Project Longshot was a conceptual interstellar spacecraft design. It would have been an uncrewed starship (about 400 tonnes), intended to fly to and enter orbit around Alpha Centauri B powered by nuclear pulse propulsion.

History
Developed by the US Naval Academy and NASA, from 1987 to 1988, Longshot was designed to be built at Space Station Freedom, the precursor to the existing International Space Station. Similar to Project Daedalus, Longshot was designed with existing technology in mind, although some development would have been required; for example, the Project Longshot concept assumes "a three-order-of-magnitude leap over current propulsion technology".

Mission
Unlike Daedalus, which used an open-cycle fusion engine, Longshot would use a long-lived nuclear fission reactor for power. Initially generating 300 kilowatts, the reactor would power a number of lasers in the engine that would be used to ignite inertial confinement fusion similar to that in Daedalus. The main design difference is that Daedalus also relied on the fusion reaction to power the ship, whereas in the Longshot design the internal reactor would provide this power.

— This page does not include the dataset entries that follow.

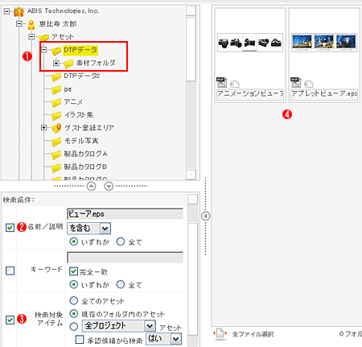The image size is (362, 347).
Task: Click the round up-arrow panel resize icon
Action: 92,186
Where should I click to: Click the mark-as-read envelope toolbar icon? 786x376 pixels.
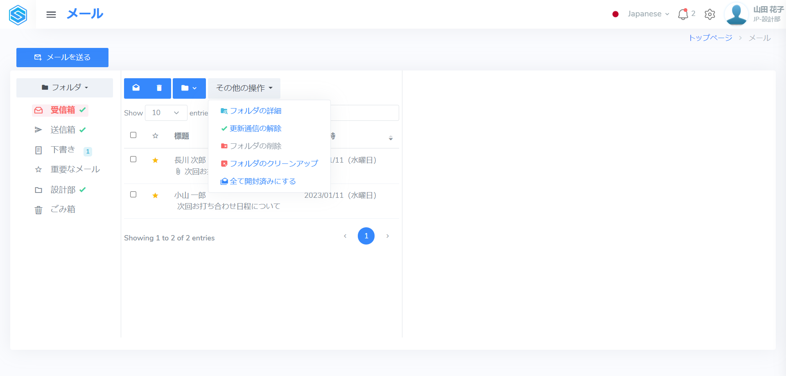click(x=136, y=88)
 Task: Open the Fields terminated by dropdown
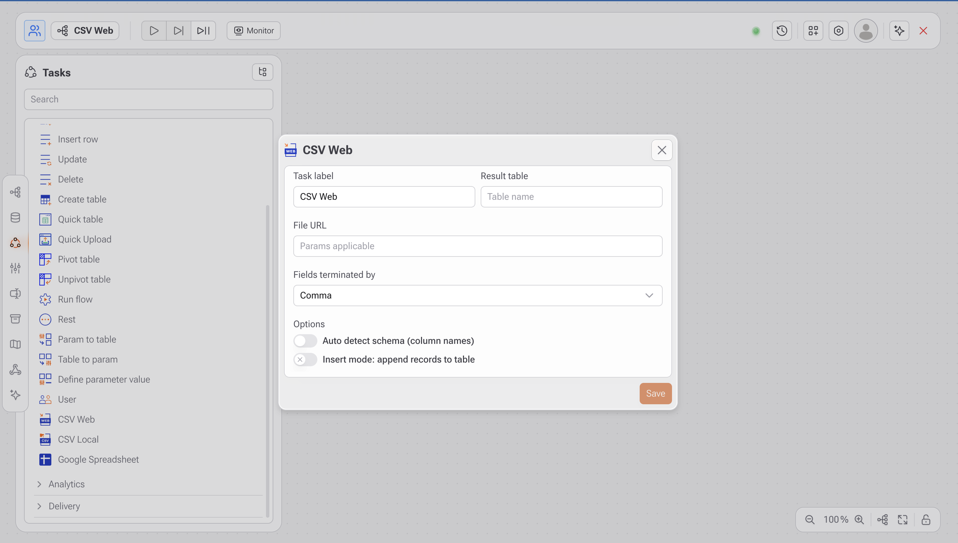tap(477, 295)
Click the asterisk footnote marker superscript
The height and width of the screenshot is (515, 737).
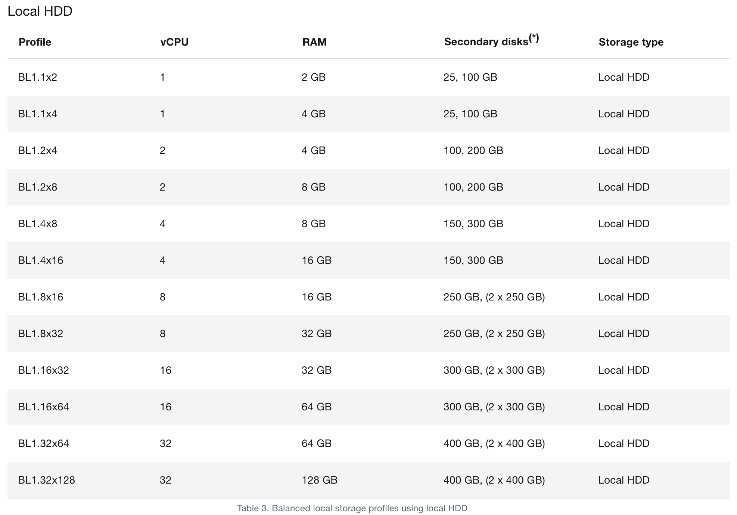point(534,38)
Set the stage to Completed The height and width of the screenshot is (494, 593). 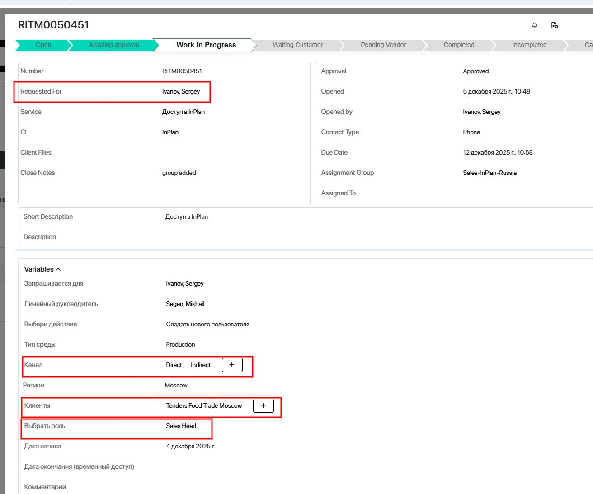[459, 45]
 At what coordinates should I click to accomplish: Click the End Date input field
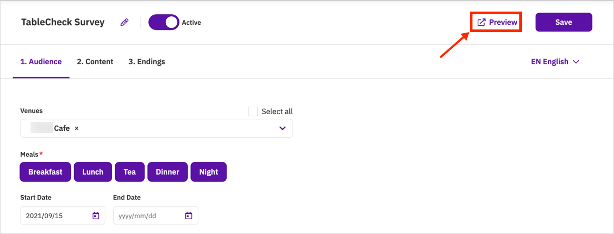pyautogui.click(x=156, y=216)
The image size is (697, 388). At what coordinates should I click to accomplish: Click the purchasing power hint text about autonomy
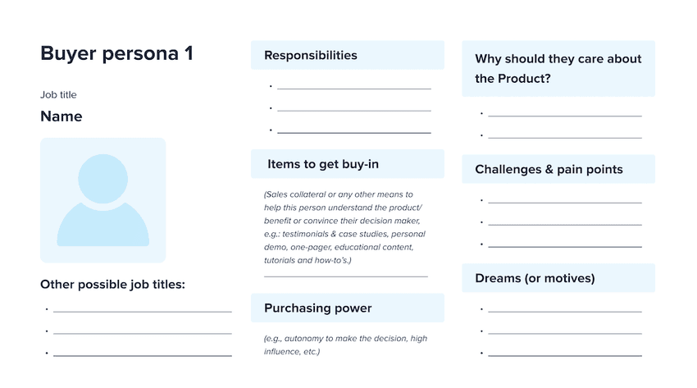(x=345, y=345)
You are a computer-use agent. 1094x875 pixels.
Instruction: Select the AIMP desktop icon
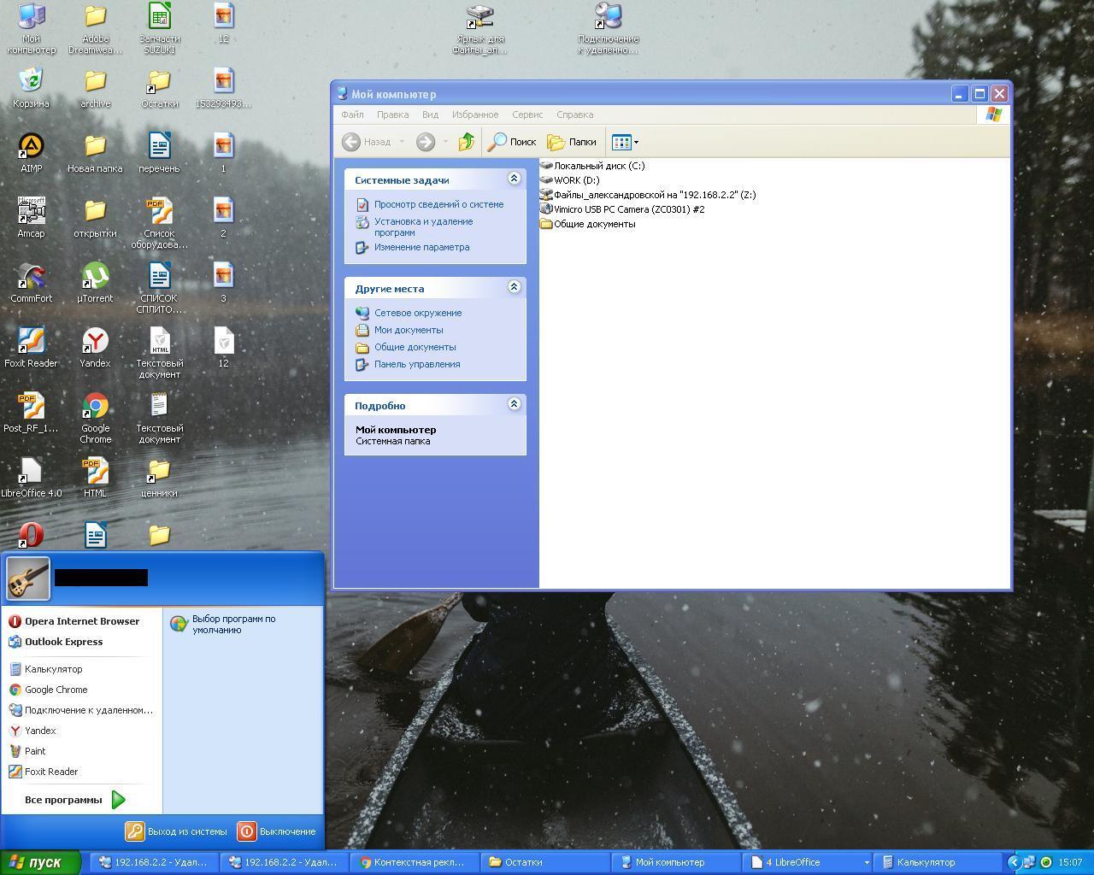(x=31, y=148)

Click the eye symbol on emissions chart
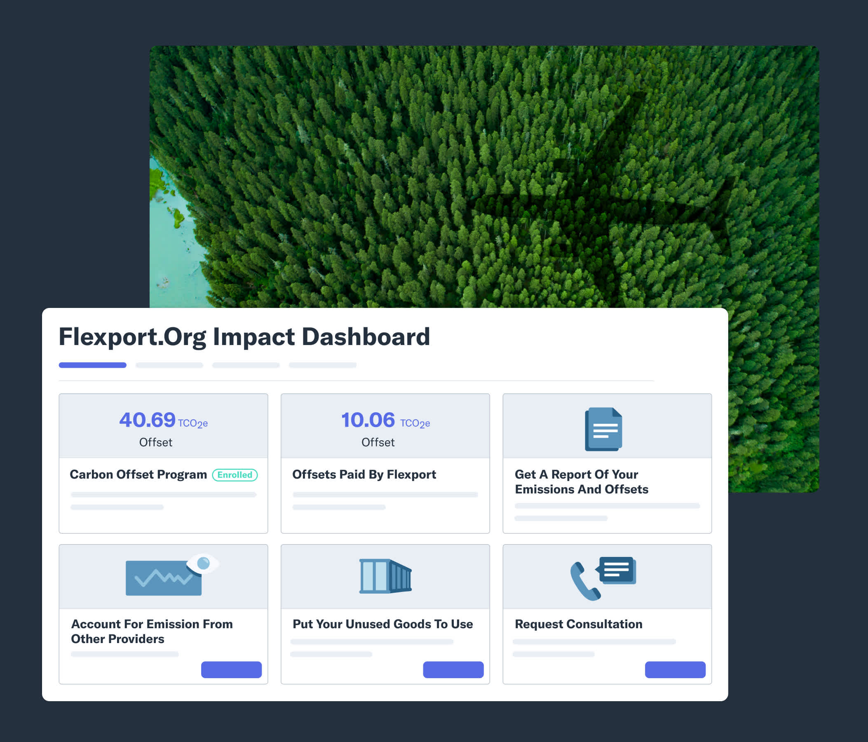[x=203, y=563]
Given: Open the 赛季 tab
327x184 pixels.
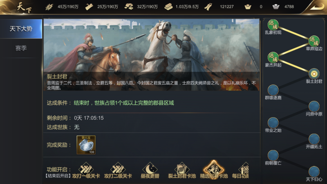Looking at the screenshot, I should coord(21,48).
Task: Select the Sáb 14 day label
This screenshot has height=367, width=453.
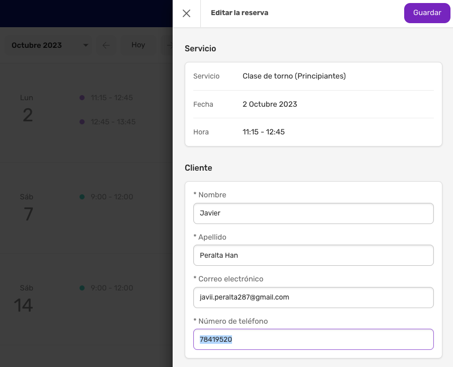Action: pos(24,299)
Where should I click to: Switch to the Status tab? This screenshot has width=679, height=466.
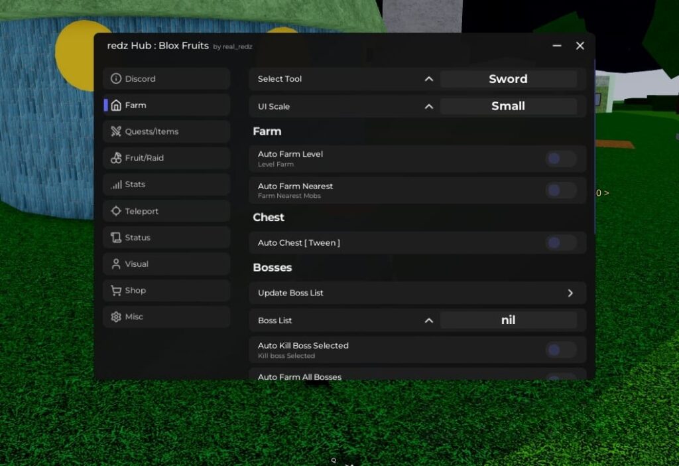(x=138, y=238)
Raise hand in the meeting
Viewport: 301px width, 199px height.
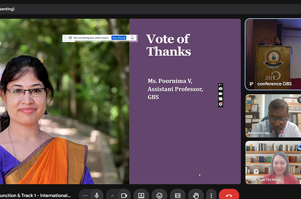tap(195, 195)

The reactor would also be used to power a laser for communications back to Earth, with a maximum power of 250 kW. For most of the journey, this would be used at a much lower power for sending data about the interstellar medium; but during the flyby, the main engine section would be discarded and the entire power capacity dedicated to communications at about 1 kilobit per second.

Longshot would have a mass of  at the start of the mission including 264 tonnes of helium-3/deuterium pellet fuel/propellant. The active mission payload, which includes the fission reactor but not the discarded main propulsion section, would have a mass of around 30 tonnes.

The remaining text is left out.